BEGIN Passage to read

In the second place, the search for new ideas has intensified, and as a result an increasing fraction of the United States workforce - and indeed of workforces throughout the OECD - is now composed of scientists and engineers engaged in research and development. In 1950 the fraction of the US labour force engaged in such work was in the region of 0.25 percent. By 1993, this fraction had increased threefold to more than 0.75 percent.

Now the point here is, as Jones is only too willing to point out, on the assumptions of virtually any of the standard growth models, both these changes should lead to long-run increases in rates of per capita GDP growth, yet (despite the "acceleration" debate) such anticipated increases have not been observed.

Under standard neoclassical models, changes like the ones Jones mentions should generate what are known transition dynamics in the short run and “level effects” in the long run. Put simply the growth rate of an economy should rise temporarily (during the transition, the "transition" effects) and then return to its original (steady state) value, while the income level of the population should remain permanently higher as a result (the "level effect"). On the other hand, under assumptions which are typical of endogenous (new) growth models, such changes should lead to permanent increases in the growth rate itself. However, as we have noted above, the growth rate of U.S. per capita GDP has been surprisingly stable over the last 125 years with the level of per capita GDP being reasonably well represented by a simple time trend. So what is going on here?

One distinction which may help get address the problem is the one Jones himself makes between a constant and a balanced growth path. Along both such paths, growth rates remain constant over an extended period of time, but in the former case constant growth is simply the (coincidental) by-product of a process which is effectively driven by series of transition dynamics while in the latter what is involved is stable and self correcting since what we have is a steady state.

A balanced growth path is normally defined as a situation in which all variables grow at constant geometric rates (possibly zero). (Jones, 2002 )

Now one possibility (discussed by Jones) is that the apparent steady state growth exhibited by the US economy over so many decades has been associated with a very complex set of transitional dynamics, dynamics which "just happen" to have produced this particular outcome. But if this were the case then one very natural question arises. If a large part of U.S. growth in recent years has been associated with transition dynamics, then why do we not see the traditional signature of a transition path, e.g., a gradual decline in growth rates to their steady-state level? Why is it that U.S. growth rates over the last century or more appear to be so stable?

END Passage to read
BEGIN Extracted records

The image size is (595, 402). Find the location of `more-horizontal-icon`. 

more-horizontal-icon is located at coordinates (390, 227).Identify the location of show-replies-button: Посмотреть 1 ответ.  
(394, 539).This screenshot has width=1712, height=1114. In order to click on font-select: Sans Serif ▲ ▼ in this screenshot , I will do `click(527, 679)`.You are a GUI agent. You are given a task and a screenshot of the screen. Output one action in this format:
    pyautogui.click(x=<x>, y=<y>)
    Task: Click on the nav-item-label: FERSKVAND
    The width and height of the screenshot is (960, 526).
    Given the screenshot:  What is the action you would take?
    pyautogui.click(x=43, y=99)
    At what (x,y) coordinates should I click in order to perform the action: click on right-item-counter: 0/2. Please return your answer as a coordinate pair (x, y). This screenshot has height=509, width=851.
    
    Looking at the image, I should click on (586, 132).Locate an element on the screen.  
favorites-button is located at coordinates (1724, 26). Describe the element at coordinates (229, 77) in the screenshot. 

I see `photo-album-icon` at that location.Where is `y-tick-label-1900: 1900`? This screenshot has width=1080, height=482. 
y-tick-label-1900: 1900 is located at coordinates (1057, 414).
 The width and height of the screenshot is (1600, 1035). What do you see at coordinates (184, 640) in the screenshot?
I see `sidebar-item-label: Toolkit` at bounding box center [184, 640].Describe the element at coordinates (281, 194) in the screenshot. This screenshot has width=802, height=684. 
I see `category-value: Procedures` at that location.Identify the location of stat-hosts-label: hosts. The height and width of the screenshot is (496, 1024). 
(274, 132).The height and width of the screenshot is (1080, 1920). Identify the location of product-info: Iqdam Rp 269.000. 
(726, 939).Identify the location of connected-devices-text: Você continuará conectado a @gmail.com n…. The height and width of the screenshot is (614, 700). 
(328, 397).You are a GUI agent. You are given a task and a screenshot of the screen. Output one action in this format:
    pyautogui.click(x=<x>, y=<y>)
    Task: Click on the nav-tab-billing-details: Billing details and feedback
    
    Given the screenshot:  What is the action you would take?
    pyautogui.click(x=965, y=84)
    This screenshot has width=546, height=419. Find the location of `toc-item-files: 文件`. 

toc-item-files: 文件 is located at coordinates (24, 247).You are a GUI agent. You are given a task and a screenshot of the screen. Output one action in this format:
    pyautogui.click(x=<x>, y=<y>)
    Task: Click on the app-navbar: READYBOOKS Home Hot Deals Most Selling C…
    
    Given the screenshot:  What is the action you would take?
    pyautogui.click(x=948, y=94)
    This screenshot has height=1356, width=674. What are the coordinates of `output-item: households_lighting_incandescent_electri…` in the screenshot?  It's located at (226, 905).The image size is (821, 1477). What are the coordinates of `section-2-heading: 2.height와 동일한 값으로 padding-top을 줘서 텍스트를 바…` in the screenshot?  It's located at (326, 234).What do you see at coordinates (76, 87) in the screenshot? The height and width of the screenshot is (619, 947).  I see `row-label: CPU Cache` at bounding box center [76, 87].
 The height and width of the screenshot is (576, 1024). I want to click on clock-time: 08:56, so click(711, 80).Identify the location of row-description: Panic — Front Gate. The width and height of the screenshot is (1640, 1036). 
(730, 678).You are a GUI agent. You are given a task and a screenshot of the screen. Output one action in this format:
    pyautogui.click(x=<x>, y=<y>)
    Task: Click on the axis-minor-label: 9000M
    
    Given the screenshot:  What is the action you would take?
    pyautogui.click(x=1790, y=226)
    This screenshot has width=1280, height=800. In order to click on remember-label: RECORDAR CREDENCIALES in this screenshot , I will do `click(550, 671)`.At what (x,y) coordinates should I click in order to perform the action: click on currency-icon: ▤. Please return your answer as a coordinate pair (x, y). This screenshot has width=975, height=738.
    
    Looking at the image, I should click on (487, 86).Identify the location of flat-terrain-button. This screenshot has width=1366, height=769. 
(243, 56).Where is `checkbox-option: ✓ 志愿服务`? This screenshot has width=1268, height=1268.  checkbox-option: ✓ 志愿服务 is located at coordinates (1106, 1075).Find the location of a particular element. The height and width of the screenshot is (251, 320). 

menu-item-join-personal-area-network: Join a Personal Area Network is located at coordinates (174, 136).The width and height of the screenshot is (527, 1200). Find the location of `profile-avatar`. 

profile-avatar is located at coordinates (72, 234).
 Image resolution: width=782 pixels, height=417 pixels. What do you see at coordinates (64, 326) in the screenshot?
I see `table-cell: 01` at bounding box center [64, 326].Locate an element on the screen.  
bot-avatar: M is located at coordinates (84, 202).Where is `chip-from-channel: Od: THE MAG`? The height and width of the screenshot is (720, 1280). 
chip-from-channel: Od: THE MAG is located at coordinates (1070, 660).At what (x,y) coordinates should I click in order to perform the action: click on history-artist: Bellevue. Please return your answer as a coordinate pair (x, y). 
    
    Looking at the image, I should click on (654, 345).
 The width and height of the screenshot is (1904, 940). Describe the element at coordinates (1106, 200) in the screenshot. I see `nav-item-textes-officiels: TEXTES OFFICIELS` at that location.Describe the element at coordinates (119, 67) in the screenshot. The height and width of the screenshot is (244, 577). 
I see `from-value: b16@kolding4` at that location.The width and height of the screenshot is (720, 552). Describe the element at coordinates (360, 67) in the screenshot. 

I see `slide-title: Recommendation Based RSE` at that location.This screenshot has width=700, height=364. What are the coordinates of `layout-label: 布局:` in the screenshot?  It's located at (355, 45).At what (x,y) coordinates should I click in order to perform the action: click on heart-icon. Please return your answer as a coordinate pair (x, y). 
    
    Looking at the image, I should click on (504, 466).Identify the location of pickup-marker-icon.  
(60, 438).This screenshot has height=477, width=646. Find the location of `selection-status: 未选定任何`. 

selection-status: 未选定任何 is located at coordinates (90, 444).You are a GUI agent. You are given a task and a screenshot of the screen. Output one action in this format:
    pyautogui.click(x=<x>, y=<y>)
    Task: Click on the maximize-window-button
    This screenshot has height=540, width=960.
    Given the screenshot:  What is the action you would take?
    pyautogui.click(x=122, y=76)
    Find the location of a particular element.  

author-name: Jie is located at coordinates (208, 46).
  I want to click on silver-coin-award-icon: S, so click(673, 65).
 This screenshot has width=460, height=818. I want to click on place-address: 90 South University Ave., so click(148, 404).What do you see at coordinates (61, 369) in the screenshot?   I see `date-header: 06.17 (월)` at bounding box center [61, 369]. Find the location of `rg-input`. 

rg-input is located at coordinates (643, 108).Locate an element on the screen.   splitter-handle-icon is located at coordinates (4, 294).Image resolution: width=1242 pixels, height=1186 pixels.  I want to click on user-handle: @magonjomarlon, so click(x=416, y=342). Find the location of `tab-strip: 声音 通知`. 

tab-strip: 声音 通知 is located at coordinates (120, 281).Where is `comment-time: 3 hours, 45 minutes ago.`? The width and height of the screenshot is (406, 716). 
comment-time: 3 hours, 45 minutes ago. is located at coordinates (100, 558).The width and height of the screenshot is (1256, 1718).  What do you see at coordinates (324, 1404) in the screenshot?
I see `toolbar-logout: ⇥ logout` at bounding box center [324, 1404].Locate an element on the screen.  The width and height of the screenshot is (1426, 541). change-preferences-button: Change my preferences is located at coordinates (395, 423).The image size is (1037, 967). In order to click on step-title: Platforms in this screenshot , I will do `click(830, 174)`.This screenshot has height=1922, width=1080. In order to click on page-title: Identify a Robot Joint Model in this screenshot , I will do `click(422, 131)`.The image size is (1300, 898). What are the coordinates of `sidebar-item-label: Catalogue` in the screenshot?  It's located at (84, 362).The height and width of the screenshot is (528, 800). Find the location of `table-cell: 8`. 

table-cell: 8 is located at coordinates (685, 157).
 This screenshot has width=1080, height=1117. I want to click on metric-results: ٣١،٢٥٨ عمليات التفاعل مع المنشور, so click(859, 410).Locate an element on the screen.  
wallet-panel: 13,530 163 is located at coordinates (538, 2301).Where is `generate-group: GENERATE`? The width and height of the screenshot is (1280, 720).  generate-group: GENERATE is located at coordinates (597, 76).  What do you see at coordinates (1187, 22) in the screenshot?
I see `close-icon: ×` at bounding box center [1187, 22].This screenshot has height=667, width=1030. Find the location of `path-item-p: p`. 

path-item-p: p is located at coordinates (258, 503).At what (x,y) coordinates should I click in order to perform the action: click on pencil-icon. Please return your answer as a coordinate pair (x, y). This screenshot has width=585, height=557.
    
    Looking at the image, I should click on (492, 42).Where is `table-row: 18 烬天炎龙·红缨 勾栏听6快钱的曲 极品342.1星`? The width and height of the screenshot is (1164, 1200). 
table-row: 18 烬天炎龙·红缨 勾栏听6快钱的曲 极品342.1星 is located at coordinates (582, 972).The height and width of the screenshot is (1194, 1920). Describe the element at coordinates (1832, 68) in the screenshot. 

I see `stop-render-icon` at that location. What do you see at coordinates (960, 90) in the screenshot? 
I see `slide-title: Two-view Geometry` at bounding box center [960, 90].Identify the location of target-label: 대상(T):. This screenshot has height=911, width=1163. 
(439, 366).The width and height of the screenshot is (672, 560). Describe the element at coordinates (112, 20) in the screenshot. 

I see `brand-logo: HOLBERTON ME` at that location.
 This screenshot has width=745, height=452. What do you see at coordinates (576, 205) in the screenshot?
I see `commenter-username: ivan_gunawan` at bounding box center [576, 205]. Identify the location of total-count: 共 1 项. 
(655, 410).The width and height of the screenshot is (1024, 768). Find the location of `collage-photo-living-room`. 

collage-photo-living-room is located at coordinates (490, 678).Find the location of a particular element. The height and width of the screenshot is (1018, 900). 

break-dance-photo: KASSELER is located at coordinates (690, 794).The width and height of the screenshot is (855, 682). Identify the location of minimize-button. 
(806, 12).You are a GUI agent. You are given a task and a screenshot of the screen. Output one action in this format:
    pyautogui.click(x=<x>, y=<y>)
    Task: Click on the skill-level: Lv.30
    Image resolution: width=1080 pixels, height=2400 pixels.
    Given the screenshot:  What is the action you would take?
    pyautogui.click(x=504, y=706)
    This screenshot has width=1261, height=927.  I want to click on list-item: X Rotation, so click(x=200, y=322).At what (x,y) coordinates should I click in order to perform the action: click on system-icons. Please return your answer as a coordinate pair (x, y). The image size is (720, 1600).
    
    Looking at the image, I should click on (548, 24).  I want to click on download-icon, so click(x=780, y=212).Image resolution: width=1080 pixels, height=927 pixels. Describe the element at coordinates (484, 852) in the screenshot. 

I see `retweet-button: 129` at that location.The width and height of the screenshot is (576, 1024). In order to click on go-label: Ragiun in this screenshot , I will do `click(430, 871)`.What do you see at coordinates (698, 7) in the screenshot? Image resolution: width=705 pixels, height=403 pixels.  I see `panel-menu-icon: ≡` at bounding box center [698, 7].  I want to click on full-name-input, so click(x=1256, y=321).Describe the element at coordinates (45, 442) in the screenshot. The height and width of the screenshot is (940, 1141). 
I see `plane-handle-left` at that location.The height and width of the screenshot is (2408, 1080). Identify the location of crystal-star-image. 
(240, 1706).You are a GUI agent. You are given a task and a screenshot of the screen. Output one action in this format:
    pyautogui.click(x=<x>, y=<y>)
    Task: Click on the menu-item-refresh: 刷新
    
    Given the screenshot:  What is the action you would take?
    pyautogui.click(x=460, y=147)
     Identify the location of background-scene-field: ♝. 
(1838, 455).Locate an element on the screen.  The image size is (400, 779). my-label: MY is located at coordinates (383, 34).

END Extracted records

▶ [Activities]
• a. In the text on U.S. economic growth, what share of the U.S. labor force worked in research and development in 1950?
• b. Output the portion of the text on U.S. economic growth starting with "Now one possibility" and going on through "be so stable?".
• c. Write the next part of the text on U.S. economic growth, picking up after its final sentence.
The records are separate material, unrelated to the text on U.S. economic growth.

▶ [Responses to the exercise]
• a. About 0.25 percent.

• b.
Now one possibility (discussed by Jones) is that the apparent steady state growth exhibited by the US economy over so many decades has been associated with a very complex set of transitional dynamics, dynamics which "just happen" to have produced this particular outcome. But if this were the case then one very natural question arises. If a large part of U.S. growth in recent years has been associated with transition dynamics, then why do we not see the traditional signature of a transition path, e.g., a gradual decline in growth rates to their steady-state level? Why is it that U.S. growth rates over the last century or more appear to be so stable?

• c.
So we might like to consider one further possibility at this point. Could it be that the "as a matter of empirical fact" transition dynamics associated with the various factors of production in the United States have worked in some strange way to precisely offset one another, and in so doing leave the growth rate of output per worker fairly constant? We will return to this issue below, but since it is an explanation which may not be so easy to discount as many may imagine it to be at first glance, we now need to make a short detour and - in order to examine one of the factors which may be involved - take a more general look at some empirical data concerning the interaction between population dynamics and economic growth.

Demographic Components in Growth

Now obviously national economies differ from one another in a large number of ways, but one of these is the population structure and its underlying dynamic. One reasonably concrete starting point for addressing the issue of population age structure and whether it has an impact on economic performance could be via a comparison of GDP growth rates and population change in a number of the countries most immediately affected by ageing population dynamics. It is interesting to examine the dynamics of more "elderly" societies (in terms of population median ages) since the growth process in "younger" ones (ie those in earlier stages of their demographic transition) have been reasonably well studied under the rubric of what has come to be known as the "demographic dividend" (Bloom et al, 2003).

Simply put the demographic dividend idea suggests that as birth rates decline from previous high levels of fertility, and the age structure of a population changes so that a higher proportion are to be found in the working ages, economies experience a "growth spurt", or a period of what is often termed catch-up growth. This pattern, under the neo-classical view would constitute some form or other of transition dynamic. So the presence of a transition is not in doubt, what is really in question is whether the process settles down in to some form of ultimate steady state.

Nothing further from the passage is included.